Parameter estimates for the multivariate models that were used to address this initial question are shown in Table 2. Separate models were estimated for each of the three measures of pubertal timing: age at menarche, peer comparison, and self-rated body changes.
Table 2. Unstandardized Parameter Estimates from Models of Pubertal Timing, Peer Risk-taking, and Target Risk-taking.
Age at Menarche | Peer Comparison | Body Changes | |
---|---|---|---|
Model Fit Indices | |||
χ2 (df, P) | 72.77 (42, .005) | 52.94 (43, .14) | 63.11 (43, .04) |
RMSEA | .07 | .04 | .06 |
Variance in pubertal timing | |||
Apub | 1.11** | .75** | .64** |
Epub | .92** | .69** | .77** |
Variance in target risk-taking | |||
Arisk | .61** | .76** | .59** |
Crisk | .42 | .49* | .43 |
Erisk | .69** | .68** | .69** |
Variance in peer risk-taking | |||
Apeer | 0.00 | 0.00 | 0.00 |
Cpeer | .34** | .33** | .34** |
Epeer | .33** | .25** | .33** |
Regression Parameters | |||
Peer risk-taking → target risk-taking | |||
Genetic path (bA1) | .23* | .32** | .21** |
Shared environmental path (bC1) | .21 | .32** | .21** |
Nonshared environmental path (bE1) | −.29 | −.34 | −.30 |
Pubertal timing → target risk-taking | |||
Genetic path (bA2) | 0.00 | −.07 | .15 |
Nonshared environmental path (bE2) | .03 | 0.00 | −.04 |
Pubertal timing → peer risk-taking | |||
Genetic path (bA3) | −.01 | .05 | .11 |
Nonshared environmental path (bE3) | −.04 | −.03 | −.03 |
Note:
p < .05,
p < .01.
Variance in target risk-taking indicates variance that is independent from pubertal timing. Variance in peer risk-taking indicates variance that is independent from pubertal timing and individual risk-taking.
(N = 248 twin pairs)
Age at menarche
The total variance in age at menarche (shown in the first column of Table 2) is estimated by summing the squared paths from the A and E components (labeled Apub and Epub) to age at menarche. The proportion of variance due to genetic and environmental factors can by calculated by dividing each squared path to age at menarche by the total variance in age at menarche. Following this formula, we found variance in age at menarche was due primarily to genetic factors (59%), with remaining variance due to nonshared environmental factors (41%). The regression paths between peer risk-taking and individual risk-taking are labeled bA1, bC1, and bE1. We found that the association between peer and target risk-taking was due to common genetic effects (bA1 = .23, p < .05). There were no significant shared or nonshared environmental pathways between peer and individual risk-taking (bC1 = .21, p = .20; bE1 = −.29, p = .28). Residual variance in peer risk-taking (independent of target risk-taking) was due to shared environmental (52%), and nonshared environmental (48%) factors.

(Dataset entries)
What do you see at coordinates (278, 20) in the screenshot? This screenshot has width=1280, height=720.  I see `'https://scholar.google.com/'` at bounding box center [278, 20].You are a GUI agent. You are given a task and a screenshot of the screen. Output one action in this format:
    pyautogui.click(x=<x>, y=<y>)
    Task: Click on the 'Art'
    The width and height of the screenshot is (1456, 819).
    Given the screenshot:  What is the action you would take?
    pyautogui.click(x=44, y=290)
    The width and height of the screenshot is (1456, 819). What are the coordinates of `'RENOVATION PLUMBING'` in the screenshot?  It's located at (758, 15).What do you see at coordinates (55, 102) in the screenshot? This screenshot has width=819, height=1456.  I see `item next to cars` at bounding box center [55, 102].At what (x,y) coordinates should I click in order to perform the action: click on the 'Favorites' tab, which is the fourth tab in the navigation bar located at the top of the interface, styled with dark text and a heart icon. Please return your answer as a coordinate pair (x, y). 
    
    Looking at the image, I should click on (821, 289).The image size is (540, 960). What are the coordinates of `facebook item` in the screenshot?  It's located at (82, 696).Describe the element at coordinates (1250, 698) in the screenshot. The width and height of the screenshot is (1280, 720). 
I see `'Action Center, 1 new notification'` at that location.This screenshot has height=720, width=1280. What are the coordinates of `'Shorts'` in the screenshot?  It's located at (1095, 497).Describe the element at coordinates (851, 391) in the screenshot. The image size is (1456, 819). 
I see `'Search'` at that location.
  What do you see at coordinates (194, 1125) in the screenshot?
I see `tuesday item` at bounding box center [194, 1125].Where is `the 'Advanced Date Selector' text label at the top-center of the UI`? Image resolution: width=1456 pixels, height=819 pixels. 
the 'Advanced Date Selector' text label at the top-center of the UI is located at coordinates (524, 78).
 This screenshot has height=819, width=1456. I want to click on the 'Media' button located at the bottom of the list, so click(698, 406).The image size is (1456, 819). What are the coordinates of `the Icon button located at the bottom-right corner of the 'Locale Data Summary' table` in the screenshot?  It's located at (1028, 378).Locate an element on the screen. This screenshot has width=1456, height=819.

#### Work to complete
1 – Name each measure of pubertal timing that the passage on pubertal timing and risk-taking says was used.
2 – Please reproduce the passage on pubertal timing and risk-taking from the words "Parameter estimates for" and stop after the words "and Target Risk-taking.".
3 – Write what follows next in the passage on pubertal timing and risk-taking, picking up after its last sentence.

#### Answers for the exercise
1 – Age at menarche, peer comparison, and self-rated body changes.

2 –
Parameter estimates for the multivariate models that were used to address this initial question are shown in Table 2. Separate models were estimated for each of the three measures of pubertal timing: age at menarche, peer comparison, and self-rated body changes.
Table 2. Unstandardized Parameter Estimates from Models of Pubertal Timing, Peer Risk-taking, and Target Risk-taking.

3 –
Peer comparison
Variance in the peer comparison measure of pubertal timing was due to genetic factors (54%) and nonshared environmental factors (46%). The first trivariate model found that the genetic, shared environmental, and nonshared environmental paths between peer and individual risk-taking were not significant (bA1 = .20, p = .07; bC1 = .23, p = .16; bE1 = −.25, p = .36). However, none of the paths was reliably different than zero. Given our relatively small sample size, we suspected we did not have sufficient power to differentiate between genetic (bA1) and shared environmental (bC1) selection effects. Consequently, we fit an additional model that set the genetic and shared environmental paths to be equal to each other (following Harden et al., 2008) in order to reduce the number of estimated parameters in our model. We found these paths to be significant and positive (bA1 = bC1 = .32, p < .01). Setting these paths to be equal did not compromise model fit (Δχ2 = .21, Δdf = 1, p = .65). This suggests that there was a positive association between affiliation with risk-taking peers and individual risk-taking, and that this association was due to unmeasured genetic and/or environmental confounds shared by twins raised in the same family. The nonshared environmental pathway, bE1, was not significant in any of the models (bE1 = −.34, p = .18), indicating that siblings who differed in exposure to risky peer groups did not differ in their own risk-taking.
Self-rated body changes
Variance in self-rated body changes was due to genetic (41%) and nonshared environmental effects (59%). Again, the genetic and shared environmental pathways between peer and individual risk-taking were set to equality and were positive significant (bA1 = bC1 = .21, p < .01), whereas the nonshared environmental pathway was not significant (bE1 = −.30, p = .26). Residual variance in peer risk-taking was again due to shared environmental (52%) and nonshared environmental (48%) effects.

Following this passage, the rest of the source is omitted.